The input ChIP-seq peak file of Cistrome-GO must be a tab-separated BED format plain-text file, with at least 5 columns. The 5th column is used in Cistrome-GO to rank peaks by the decreasing of the value. The user can use a custom script to convert the ChIP-seq peak file to the required format.

3. Can Cistrome-GO be used to analyze a differential expression analysis file based on other types of gene ID (such as Entrez, UniGene, etc)?

Cistrome-GO supports official gene symbol, RefSeq ID, and Ensembl ID. The user can use DAVID gene ID conversion tool to convert the other types of gene ID to one of the above three types.

4. If the user has a differential expression analysis file not generated by DESeq2, how to use Cistrome-GO?

Cistrome-GO also supports a plain-text differential expression analysis file with three columns: 1) geneName, 2) log FoldChange, 3) p-value/FDR. The user can use a custom script to convert the differential expression analysis file to the three-column format.

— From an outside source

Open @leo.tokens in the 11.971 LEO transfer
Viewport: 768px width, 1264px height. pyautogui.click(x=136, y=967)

5. When does the user choose the ensemble mode (integration of ChIP-seq and differential expression) of Cistrome-GO?

The user can use the ensemble mode of Cistrome-GO, when the user has expression data before and after perturbing the TF’s level (such as overexpression, knock-down or knock-out), and the TF’s ChIP-seq data is generated in one of the above two conditions.

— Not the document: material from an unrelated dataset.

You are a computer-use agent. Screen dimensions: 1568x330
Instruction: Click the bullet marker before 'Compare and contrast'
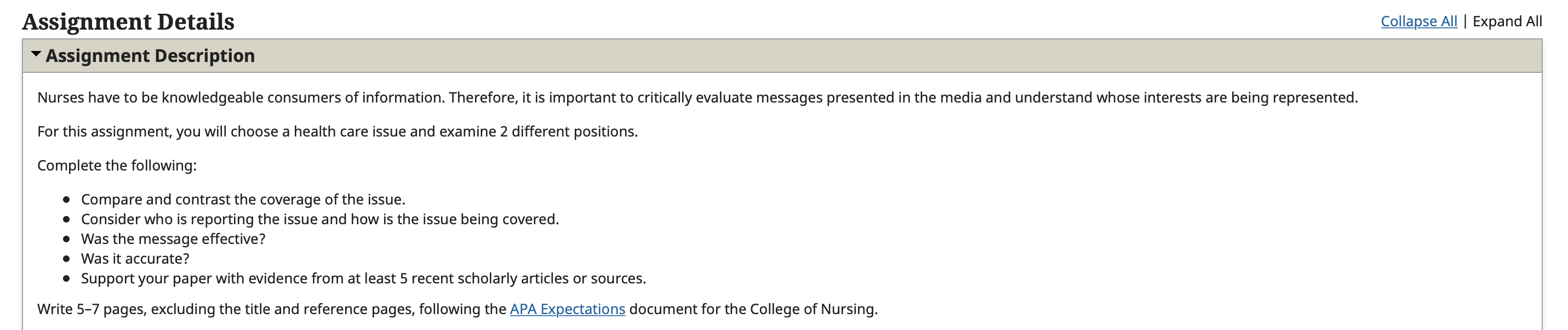[x=66, y=199]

6. How are target genes assigned in Cistrome-GO?

Cistrome-GO does not provide a list of genes as a TF’s targets. Instead, it returns a gene rank. In the ensemble mode of Cistrome-GO, the gene rank is based on the increasing of rank product score. In the solo mode, the gene rank is based on the decreasing of RP score. In both modes, genes in the top of the list are more likely to be directly regulated by the TF.

7. How many concurrent users can use it, will it scale up?

The maximum task number is 8 in parallel because the server now uses 8 cores to run Cistrome-GO. If we notice more users after publication, we can assign more cores.

8. How long will the result page be kept?

You can bookmark the result page. We will keep it for a month.

9. Do you support other gene sets such as immunologic gene sets from MSigDB?

Since we have no idea what gene sets people really need and there can be too many gene sets available, we can only set up a basic version of gene sets now. If you have any recommended gene sets, feel free to email us. We can add gene sets people really need in the near future.

10. How to cite Cistrome-GO?

The manuscript of Cistrome-GO is in preparation.